Debezium 개요

programmer-study/api-practice/debezium-embedded at main · lkdcode/programmer-study

🎯 [Growth]. Contribute to lkdcode/programmer-study development by creating an account on GitHub.

https://github.com/lkdcode/programmer-study/tree/main/api-practice/debezium-embedded

언제 발생할지 모르는 데이터의 처리, 실시간 적재 등 어떻게 해결할 수 있을까?

CDC 도구로 풀어낼 수 있다.

🔥 Debezium?

대표적인 오픈소스 CDC(Change Data Capture) 플랫폼으로 데이터베이스의 변경(INSERT,UPDATE,DELETE)을 실시간 이벤트 스트림으로 뽑아 다른 시스템으로 보내는 도구이다. 실시간 ETL, CQRS 읽기 모델, MSA 이벤트화(Outbox 패턴) 등에 활용된다.

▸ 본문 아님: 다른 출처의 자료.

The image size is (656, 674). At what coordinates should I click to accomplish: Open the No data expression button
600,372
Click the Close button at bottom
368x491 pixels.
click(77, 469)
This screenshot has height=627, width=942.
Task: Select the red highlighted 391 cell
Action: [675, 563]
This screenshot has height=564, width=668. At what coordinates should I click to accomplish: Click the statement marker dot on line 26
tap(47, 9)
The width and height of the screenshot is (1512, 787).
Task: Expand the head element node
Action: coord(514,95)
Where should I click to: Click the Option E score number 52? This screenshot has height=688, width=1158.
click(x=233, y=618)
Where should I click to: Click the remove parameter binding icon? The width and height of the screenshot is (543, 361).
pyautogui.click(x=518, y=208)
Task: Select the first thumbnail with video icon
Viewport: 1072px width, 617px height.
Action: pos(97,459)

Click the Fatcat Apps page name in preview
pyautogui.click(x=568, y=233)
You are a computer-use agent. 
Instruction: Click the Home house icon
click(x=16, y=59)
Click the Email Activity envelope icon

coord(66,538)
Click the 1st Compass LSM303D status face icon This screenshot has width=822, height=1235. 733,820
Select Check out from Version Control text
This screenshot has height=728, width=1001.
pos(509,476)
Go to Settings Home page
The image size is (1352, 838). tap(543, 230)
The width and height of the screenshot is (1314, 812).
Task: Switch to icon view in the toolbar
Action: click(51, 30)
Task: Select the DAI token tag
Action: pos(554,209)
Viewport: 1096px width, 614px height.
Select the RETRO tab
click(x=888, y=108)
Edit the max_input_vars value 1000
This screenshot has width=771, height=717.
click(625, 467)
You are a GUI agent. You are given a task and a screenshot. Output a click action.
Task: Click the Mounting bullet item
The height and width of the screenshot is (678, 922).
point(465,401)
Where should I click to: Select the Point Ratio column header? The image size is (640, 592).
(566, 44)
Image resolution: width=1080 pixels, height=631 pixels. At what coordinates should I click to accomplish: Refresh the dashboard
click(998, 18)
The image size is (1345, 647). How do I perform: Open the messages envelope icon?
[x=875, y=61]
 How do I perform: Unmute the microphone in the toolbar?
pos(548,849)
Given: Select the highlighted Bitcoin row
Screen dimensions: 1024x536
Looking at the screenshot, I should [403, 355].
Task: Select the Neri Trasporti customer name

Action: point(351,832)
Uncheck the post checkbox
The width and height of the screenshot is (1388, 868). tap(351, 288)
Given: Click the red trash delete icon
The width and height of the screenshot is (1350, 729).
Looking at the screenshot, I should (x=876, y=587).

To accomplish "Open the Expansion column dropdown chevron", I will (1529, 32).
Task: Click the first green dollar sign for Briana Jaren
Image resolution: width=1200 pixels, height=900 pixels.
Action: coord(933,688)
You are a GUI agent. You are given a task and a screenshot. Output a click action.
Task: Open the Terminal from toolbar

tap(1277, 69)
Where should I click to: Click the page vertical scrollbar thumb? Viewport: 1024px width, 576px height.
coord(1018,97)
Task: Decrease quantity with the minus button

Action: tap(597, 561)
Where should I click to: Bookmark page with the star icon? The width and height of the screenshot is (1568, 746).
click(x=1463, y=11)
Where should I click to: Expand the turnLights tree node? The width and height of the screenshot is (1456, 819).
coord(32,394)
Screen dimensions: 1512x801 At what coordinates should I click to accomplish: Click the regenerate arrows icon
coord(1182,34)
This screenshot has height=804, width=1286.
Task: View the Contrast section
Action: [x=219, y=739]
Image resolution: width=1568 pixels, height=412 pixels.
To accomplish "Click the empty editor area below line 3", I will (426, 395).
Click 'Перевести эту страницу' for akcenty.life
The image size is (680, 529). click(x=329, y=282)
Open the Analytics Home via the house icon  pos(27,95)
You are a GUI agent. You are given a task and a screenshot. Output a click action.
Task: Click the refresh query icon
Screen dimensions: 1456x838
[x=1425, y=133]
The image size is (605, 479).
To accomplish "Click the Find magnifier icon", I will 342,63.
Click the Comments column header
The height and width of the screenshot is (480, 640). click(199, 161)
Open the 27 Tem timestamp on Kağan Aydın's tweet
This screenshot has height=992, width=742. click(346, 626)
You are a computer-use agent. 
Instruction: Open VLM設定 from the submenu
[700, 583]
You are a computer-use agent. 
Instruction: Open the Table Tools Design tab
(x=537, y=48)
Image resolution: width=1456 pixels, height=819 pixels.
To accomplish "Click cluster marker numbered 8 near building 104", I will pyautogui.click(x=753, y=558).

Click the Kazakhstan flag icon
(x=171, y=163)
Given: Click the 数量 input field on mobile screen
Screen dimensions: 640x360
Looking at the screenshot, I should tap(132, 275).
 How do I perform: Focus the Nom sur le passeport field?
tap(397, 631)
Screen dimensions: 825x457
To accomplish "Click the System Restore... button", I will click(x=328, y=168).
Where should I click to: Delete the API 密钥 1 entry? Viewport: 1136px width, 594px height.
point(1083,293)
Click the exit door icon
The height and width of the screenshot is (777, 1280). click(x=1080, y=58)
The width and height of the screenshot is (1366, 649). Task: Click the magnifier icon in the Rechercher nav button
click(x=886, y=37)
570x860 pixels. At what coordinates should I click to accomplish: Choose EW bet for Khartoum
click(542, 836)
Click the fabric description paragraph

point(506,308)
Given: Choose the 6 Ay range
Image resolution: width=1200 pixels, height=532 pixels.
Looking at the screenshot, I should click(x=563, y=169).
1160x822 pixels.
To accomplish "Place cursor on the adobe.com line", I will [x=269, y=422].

https://debezium.io/documentation/reference/3.2/architecture.html

로그 기반 캡처(binlog/WAL 등)는 DB 의 부하를 줄이고 데이터 유실 방지에 효과적이다. 초기 스냅샷을 통해 실시간 스트리밍을 지원하며 키 단위 순서 보장, 오프셋/재처리도 지원한다. 스키마의 변경(DDL)을 전파하며 필터링, 마스킹, 변환(SMT)도 가능하다.

🚀 필터, 마스킹, 변환(SMT)?

SMT(Single Message Transform) 는 Kafka connect(=Debezium이 올라가는 런타임)에서 토픽으로 내보내기 전에 이벤트 1건을 즉석에서 가공하는 작은 필터이다. 특정 조건의 이벤트를 핸들링하거나 민감한 데이터를 마스킹 처리하거나 값을 재구성할 수 있다.

🚀 Embedded mode?

기본적으로 Kafka connect 위에서 소스 커넥터로 돌아가 Kafka 토픽에 이벤트를 쏘는데, Embedded 모드는 Kafka Connect 없이 애플리케이션 프로세스 안에서 커넥터를 라이브러리처럼 실행할 수 있다. 카프카 인프라까지 운영하지 않는 선에서 Debezium 을 운영할 수 있다.

🔥 시나리오

시나리오를 수립하고 Debezium과 Polling 방식에 대해 차이를 알아본다.

시나리오의 요구 사항은 다음과 같다.

특정 테이블로 INSERT 되는 데이터를 처리해야 한다. 데이터 간의 최소 간격은 약 수 초 내외지만 최대 간격은 몇 시간, 몇 달이 될 수도 있는 불규칙적인 주기를 가지는 데이터 발생 건에 대해 처리해야 한다.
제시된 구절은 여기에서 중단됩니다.